Wednesday, July 15, 2015

Mapping Philanthropy - Combining data

For the past few years I've been using this blog to highlight mapping platforms hosted by others, in addition to showing how GIS maps and concept maps can be used to communicate ideas and mobilize resources.

Today I read an article in the Chronicle of Philanthropy that used two different data sources to create a map showing different levels of philanthropic giving in every county in the USA. One set of data came from a How America Gives map, created by The Chronicle. The second map, was created by the Opportunity Index. By combining data from both maps, a more comprehensive picture of giving was created. Visit the site and read the full story. Share with your friends on social media so more people take a look at this.

As you look at these maps, look for ways to recruit teams of students, volunteers and professionals who will create map stories that focus attention on specific neighborhoods of where the need for philanthropic support is greatest. In the Tutor/Mentor Connection Map Gallery, we've posted some map-stories created in past years, as examples of the type of stories that need to be written over, and over, by many different people, but for the common purpose of generating more consistent, on-going and flexible support for volunteer-based tutoring, mentoring and learning programs operating in different neighborhoods of Chicago and other cities around the country (world).

Thursday, July 9, 2015

Poverty Rates per US School District - maped

This Washington Post article introduces a new interactive mapping platform shows Census Bureau poverty rates in each of the nation’s nearly 14,000 school districts nationwide. It was created by a new organization, called EdBuild.org

I hope to see stories from anti-poverty and inequality activists using these maps to draw support to new strategies that improve the learning paths for kids in these areas.

Mapping Segregation in Cities

The New York Times has created an interactive map that maps segregation patterns in major cities, such as Chicago. Local activists should learn to use these and other data maps, in stories that draw more people into engagements that solve the problems shown on the maps.

Concentrations of White poverty in Chicago - almost none!
This WBEZ article focuses on White poverty in Chicago. It's map shows only two census tracts, in the Rogers Park area on the North side, as being "high poverty".  Read the article.

Saturday, July 4, 2015

Duplicating this discussion in different cities

I included this map of Minneapolis in a 2014 article on the Tutor/Mentor Blog.

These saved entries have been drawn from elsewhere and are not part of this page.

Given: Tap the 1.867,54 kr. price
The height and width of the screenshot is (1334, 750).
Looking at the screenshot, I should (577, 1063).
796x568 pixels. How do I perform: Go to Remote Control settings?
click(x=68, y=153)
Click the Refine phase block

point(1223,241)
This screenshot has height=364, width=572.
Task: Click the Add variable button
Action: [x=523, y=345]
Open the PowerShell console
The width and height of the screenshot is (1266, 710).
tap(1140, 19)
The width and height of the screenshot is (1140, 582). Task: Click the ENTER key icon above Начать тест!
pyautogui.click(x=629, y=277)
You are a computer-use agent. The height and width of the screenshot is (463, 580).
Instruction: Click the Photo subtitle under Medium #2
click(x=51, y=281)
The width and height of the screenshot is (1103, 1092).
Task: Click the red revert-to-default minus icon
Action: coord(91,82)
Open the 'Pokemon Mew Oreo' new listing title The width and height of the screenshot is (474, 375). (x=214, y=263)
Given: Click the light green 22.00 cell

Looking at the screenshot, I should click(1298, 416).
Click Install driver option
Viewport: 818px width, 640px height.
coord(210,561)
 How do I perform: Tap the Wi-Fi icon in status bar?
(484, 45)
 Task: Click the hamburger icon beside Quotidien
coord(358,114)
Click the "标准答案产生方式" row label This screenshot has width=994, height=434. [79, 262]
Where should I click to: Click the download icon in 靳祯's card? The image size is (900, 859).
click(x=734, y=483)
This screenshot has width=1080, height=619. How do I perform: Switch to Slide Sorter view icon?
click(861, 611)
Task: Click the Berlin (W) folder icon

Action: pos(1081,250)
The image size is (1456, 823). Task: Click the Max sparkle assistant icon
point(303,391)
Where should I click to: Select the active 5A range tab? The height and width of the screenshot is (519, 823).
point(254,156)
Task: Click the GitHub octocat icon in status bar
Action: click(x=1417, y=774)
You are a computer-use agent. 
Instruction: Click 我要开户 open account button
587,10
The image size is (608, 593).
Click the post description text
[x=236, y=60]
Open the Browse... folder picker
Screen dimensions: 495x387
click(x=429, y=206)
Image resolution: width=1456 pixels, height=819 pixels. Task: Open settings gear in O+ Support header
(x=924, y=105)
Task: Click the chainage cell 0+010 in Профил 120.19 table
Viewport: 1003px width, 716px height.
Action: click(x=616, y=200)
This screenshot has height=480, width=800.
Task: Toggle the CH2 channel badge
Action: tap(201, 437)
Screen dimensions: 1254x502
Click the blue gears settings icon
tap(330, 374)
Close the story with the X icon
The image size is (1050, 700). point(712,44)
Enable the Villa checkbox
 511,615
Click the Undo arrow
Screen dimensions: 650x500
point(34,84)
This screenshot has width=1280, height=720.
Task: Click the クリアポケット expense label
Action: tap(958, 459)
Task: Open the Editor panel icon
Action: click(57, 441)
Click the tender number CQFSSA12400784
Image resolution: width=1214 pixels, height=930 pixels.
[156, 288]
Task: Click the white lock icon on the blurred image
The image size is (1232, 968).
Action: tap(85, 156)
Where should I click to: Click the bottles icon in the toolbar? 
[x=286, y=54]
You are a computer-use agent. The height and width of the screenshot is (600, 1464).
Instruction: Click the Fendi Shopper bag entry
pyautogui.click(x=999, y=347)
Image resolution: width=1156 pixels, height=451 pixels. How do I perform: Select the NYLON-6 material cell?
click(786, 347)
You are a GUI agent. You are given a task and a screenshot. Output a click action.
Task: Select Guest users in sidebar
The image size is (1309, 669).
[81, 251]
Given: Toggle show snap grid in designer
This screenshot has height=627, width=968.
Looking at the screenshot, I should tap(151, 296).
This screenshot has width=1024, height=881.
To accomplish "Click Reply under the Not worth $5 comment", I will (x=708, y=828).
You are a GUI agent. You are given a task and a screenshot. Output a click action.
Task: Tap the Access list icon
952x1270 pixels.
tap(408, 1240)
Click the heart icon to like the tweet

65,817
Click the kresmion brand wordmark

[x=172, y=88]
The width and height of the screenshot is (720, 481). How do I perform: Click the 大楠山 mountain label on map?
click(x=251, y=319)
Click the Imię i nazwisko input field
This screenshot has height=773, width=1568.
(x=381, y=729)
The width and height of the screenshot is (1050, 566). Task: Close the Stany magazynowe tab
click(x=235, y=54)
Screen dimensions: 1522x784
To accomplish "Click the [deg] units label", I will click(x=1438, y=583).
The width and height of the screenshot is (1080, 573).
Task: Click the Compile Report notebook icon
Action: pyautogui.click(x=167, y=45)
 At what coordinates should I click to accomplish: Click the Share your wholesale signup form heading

Today I read a Brookings.edu article, titled The Changing Face of the Heartland: Preparing America’s Diverse Workforce for Tomorrow. It's a long article, but full of maps and charts and ideas that a relevant in Chicago and every other urban area of the country. This article not only focuses on the economic need to find ways to parepar minorities for greater roles in the workforce, but talks about the type of long term philanthropic support needed to achieve desired outcomes.

One quote from the article says "We’re not talking about a pilot program or a two-year effort. … We’re talking about a 5–10 year commitment, and [dollar] numbers much bigger than what you might have had in mind. … "

We need this type of discussion, with the same use of maps, in every city. If you can point to a site where a similar article focuses on Chicago, please share it.